If I understand correctly, thing is, I don't think you can remove the wood panel, doesn't seemed screwed in compared to the Milwaukee bench... but that one is 850$...


----------



## Bondo (Dec 8, 2007)

Ayuh,.... How big a vise are ya thinkin',..??

A typical 3" or 4" is held down by, usually 4 bolts,...

Carriage bolts have flat heads, less intrusion into whatever is under that wooden piece,...
They could be counter-sunk if necessary, for a flush bottom, 'n a vise on top,...


----------



## Bondo (Dec 8, 2007)

> If I understand correctly, thing is,* I don't think you can remove the wood panel, doesn't seemed screwed in* compared to the Milwaukee bench...


Ayuh,.... Somebody put it together, You can take it apart,....

Only the degree of difficulty changes with various manufacturin' techniques,...


----------



## MidnightNarwhal (May 4, 2017)

Bondo said:


> Ayuh,.... Somebody put it together, You can take it apart,....
> 
> Only the degree of difficulty changes with various manufacturin' techniques,...


Yeah, with some type of adhesive?

But now that I think about it, it may be simply fastened from underneath? 

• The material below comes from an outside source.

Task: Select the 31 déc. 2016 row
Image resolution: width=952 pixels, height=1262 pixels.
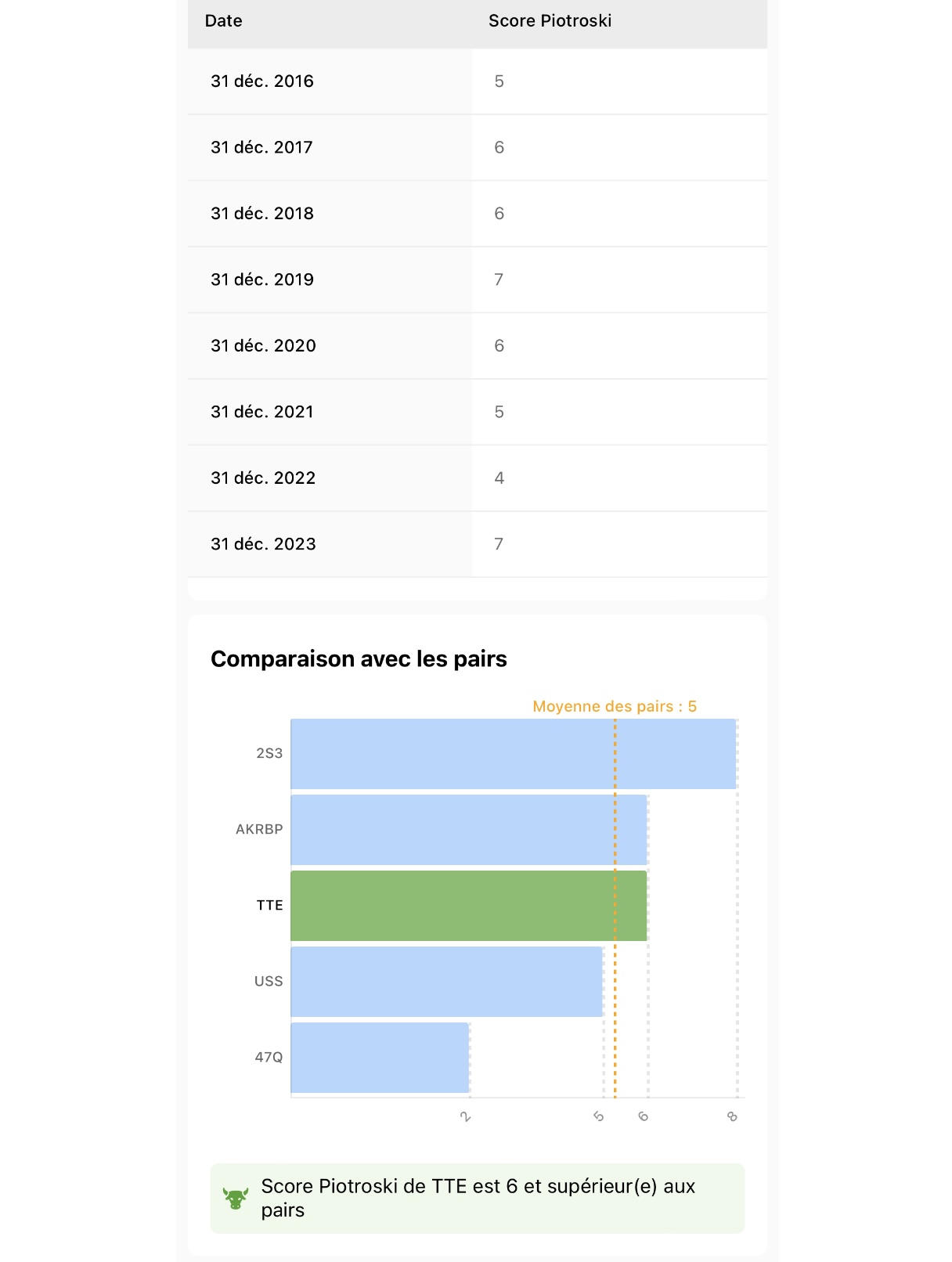Action: 478,81

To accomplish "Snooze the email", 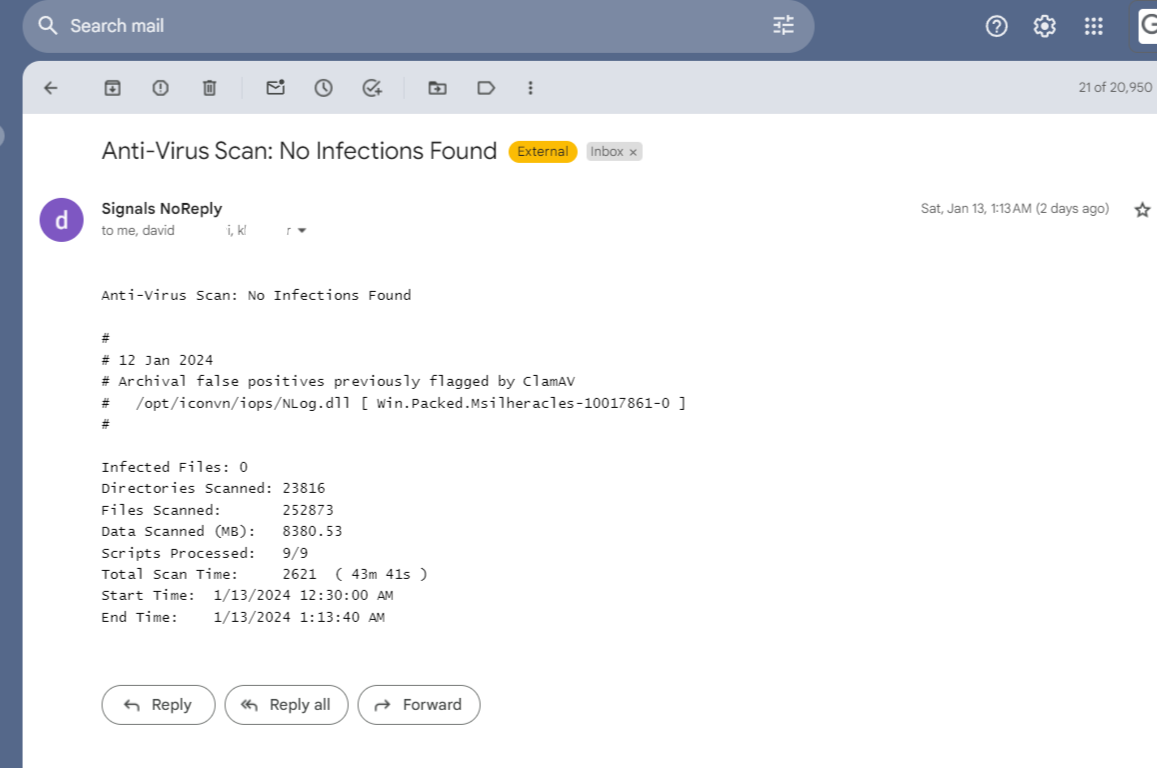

Originally making this post, I figured it couldn't be removed.


----------



## MidnightNarwhal (May 4, 2017)

Bondo said:


> Ayuh,.... Somebody put it together, You can take it apart,....
> 
> Only the degree of difficulty changes with various manufacturin' techniques,...


I was looking at a 6inch or 4inch bench vise like this

Still not sure what to go for


----------



## Bondo (Dec 8, 2007)

> Yeah, glued on with some type of adhesive?


No clue,....

I'd _Guess_ screwed from below,....


----------



## Bondo (Dec 8, 2007)

MidnightNarwhal said:


> I was looking at a 6inch or 4inch bench vise like this
> 
> Still not sure what to go for


 Go with the 4",... That 6" is a Huge vise,...

Much more "Heavy Duty" than yer roll-around,...


----------



## SeniorSitizen (Sep 10, 2012)

With carriage bolts fasten the vise to a piece of 3/4 plywood about 8 or 12 inches square. Counter bore the carriage bolt heads flush with the bottom of the ply. Then paper joint glue the plywood to the bench top. If it ever needs to be removed it can be done with a butcher knife by splitting the Kraft paper thickness in half and there won't be any holes in the bench.


----------



## Yodaman (Mar 9, 2015)

There's two options for you, here is a third, drill thru the wood top and the sheet metal top too and run the carriage bolts up from inside the cabinet. 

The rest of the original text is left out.